[Word and item position data]
----
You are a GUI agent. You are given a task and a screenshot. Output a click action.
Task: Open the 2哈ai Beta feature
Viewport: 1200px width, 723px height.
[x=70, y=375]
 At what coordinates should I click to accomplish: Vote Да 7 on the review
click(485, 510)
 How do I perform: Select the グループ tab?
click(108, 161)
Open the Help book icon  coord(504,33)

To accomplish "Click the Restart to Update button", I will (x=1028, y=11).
----
Direction: Show each line from the entries above that contains the word "accomplish".

Exercise result:
 At what coordinates should I click to accomplish: Vote Да 7 on the review
To accomplish "Click the Restart to Update button", I will (x=1028, y=11).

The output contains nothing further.